Reducing nitrosamine contamination in cutting fluids.


In simulated metalworking coolants that contained both nitrite and di- or triethanolamine at pH 9, N-nitrosodiethanolamine formed at an initial rate of 11 or 6 ppm/wk, respectively. This rate was increased on heating the fluids, on acidification or by the addition of paraformaldehyde, 1,3,5-trimethylhexahydro-s-triazine, ferricyanide or ferric ethylenediaminetetraacetate. N-Nitrosodiethanolamine also formed when nitrite-free coolants containing either of the two amines above were exposed to nitric oxide in air.
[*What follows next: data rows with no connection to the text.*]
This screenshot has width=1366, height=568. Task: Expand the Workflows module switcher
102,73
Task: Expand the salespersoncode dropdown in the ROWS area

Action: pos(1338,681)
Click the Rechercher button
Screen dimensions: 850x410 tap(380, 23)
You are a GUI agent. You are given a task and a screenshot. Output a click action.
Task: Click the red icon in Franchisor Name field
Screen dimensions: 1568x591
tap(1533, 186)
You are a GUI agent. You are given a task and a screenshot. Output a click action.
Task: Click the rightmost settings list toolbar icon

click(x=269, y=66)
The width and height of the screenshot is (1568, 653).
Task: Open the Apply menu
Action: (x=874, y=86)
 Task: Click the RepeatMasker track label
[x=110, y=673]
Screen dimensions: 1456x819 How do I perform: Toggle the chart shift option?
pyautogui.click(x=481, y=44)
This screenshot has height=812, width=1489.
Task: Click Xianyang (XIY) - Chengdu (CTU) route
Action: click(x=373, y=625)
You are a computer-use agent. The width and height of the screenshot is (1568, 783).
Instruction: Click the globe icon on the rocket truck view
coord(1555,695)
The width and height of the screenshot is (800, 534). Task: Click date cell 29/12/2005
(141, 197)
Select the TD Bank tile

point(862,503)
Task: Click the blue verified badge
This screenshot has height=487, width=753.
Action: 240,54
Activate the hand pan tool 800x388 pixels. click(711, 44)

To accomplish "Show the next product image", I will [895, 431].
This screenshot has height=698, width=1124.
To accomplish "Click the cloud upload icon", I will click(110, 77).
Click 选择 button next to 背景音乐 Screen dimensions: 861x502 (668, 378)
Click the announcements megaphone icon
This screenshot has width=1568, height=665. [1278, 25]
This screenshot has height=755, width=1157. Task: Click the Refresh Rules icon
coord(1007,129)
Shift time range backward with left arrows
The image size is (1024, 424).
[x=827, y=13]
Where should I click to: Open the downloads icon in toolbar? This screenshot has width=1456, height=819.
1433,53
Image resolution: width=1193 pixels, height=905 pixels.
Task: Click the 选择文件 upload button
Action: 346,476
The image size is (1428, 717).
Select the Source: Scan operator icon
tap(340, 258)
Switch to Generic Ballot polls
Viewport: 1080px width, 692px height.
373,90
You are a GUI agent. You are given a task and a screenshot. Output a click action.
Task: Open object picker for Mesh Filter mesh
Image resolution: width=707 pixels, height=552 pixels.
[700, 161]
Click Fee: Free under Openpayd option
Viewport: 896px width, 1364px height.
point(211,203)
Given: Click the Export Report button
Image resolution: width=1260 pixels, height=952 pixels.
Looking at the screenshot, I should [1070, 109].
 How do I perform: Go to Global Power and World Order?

No nitrosamines were detected in fluids containing primary amines in place of the secondary and tertiary amines, except that N-nitrosooxazolidine was formed in the fluid containing monoethanolamine after addition of formaldehyde-releasing agents, and N-nitrosodiethanolamine and N-nitrosomorpholine were found in fluid containing diglycolamine (HOCH2CH2OCH2CH2NH2) after the fluid was heated at 100 degrees C for 48 hr. These data suggest several steps by which nitrosamine formation in commercial cutting fluids might be substantially reduced: avoiding acid-splitting as a disposal procedure; removing nitrite from the fluid and/or scavenging adventitious nitrosating agents; avoiding unnecessary heating; adding preservatives to the diluted fluid rather than to the commercial concentrate; replacing inherently nitrosatable amine additives by substitutes which are resistant to nitrosamine formation; minimizing concentrations of catalytically active metal complexes.